◆ **Your goal**:
Find and copy each line in the material below where the string "computer" occurs.

◆ **Input**:
------------------------------
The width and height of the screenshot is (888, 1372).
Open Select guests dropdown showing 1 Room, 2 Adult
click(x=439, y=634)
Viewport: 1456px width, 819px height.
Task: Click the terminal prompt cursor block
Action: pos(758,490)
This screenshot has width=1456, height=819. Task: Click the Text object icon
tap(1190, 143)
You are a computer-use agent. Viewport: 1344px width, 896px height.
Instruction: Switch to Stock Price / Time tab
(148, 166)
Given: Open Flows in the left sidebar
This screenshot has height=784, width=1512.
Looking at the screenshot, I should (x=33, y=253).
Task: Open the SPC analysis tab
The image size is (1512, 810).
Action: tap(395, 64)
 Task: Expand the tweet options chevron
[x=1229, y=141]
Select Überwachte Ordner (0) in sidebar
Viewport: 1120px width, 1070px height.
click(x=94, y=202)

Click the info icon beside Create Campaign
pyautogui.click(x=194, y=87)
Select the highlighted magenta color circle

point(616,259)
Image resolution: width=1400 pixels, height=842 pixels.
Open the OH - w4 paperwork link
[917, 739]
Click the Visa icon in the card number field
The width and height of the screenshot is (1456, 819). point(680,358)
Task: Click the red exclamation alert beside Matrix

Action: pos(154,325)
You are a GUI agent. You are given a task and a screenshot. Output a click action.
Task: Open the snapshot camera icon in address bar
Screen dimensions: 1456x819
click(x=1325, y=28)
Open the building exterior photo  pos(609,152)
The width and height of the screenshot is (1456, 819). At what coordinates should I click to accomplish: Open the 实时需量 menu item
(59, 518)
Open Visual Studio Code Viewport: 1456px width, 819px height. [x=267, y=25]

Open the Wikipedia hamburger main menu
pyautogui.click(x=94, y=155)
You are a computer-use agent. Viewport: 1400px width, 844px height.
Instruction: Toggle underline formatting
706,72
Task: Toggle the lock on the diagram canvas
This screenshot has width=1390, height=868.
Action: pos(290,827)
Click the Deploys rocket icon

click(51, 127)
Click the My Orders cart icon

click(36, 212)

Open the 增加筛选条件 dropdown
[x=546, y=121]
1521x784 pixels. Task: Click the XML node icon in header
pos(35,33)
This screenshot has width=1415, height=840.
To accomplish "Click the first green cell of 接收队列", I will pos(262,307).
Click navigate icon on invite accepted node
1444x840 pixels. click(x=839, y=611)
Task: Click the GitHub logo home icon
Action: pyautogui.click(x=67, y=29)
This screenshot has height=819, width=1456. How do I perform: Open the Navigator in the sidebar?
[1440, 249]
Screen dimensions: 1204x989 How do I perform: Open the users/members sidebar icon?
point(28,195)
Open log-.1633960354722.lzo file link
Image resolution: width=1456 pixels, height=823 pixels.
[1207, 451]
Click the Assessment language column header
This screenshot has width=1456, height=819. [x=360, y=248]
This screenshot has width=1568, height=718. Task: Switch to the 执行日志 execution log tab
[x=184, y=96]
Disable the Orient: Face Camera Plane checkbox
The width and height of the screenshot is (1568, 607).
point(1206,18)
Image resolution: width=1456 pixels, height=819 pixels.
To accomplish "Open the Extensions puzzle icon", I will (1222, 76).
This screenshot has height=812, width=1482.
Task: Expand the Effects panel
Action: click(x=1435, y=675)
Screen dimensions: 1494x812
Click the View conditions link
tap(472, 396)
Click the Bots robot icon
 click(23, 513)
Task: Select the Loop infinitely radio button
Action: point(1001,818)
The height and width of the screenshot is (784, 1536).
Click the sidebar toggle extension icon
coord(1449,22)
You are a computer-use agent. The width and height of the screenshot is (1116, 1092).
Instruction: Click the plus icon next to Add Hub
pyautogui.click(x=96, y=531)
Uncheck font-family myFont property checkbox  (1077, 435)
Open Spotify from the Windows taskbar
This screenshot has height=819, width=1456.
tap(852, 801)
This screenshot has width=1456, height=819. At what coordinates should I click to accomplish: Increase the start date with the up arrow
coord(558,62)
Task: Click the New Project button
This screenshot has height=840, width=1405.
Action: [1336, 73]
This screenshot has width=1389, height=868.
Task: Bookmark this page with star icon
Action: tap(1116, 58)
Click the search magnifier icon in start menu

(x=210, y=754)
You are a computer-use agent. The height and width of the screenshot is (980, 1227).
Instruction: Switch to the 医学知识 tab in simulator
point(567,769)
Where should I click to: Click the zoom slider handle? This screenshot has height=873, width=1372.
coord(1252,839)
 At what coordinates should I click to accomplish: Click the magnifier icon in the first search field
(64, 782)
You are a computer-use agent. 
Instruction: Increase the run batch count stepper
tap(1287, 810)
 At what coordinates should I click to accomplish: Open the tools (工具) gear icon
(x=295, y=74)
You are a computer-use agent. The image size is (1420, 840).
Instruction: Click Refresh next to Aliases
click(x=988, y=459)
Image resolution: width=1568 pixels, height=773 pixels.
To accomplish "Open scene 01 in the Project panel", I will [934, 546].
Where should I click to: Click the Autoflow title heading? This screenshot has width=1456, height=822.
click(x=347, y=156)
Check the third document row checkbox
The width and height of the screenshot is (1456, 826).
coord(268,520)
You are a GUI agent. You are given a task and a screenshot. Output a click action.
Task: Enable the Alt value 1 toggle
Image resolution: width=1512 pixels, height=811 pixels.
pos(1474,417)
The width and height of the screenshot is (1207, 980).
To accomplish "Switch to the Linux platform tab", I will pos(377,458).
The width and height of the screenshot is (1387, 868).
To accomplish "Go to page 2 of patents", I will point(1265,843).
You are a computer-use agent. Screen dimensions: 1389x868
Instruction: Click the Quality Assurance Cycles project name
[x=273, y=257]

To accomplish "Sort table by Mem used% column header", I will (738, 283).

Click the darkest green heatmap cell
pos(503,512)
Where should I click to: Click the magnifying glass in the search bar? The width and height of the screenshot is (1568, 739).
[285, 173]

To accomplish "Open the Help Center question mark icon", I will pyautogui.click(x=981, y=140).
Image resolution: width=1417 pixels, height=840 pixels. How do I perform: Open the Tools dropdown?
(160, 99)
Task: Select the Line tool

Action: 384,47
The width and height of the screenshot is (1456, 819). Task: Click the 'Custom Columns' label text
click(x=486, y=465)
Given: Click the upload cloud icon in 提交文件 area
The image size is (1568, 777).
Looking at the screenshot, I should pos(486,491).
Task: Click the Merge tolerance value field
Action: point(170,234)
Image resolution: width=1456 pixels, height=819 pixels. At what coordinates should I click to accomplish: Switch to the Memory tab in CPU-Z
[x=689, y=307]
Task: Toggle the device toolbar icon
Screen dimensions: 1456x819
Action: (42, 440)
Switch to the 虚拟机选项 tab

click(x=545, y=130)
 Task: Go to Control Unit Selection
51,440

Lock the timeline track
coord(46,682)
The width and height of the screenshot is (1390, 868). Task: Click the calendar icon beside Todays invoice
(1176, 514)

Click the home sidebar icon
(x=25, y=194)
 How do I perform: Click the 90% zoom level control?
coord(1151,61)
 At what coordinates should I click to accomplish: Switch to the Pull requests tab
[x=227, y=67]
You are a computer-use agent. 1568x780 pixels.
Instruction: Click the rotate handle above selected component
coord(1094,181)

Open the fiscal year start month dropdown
------------------------------
◆ **Your solution**:
You are a computer-use agent. Viewport: 1344px width, 896px height.
You are a computer-use agent. Viewport: 1400px width, 844px height.
You are a computer-use agent. The width and height of the screenshot is (1116, 1092).
You are a computer-use agent. The height and width of the screenshot is (980, 1227).
You are a computer-use agent. 
You are a computer-use agent. The image size is (1420, 840).
You are a computer-use agent. Screen dimensions: 1389x868
You are a computer-use agent. 1568x780 pixels.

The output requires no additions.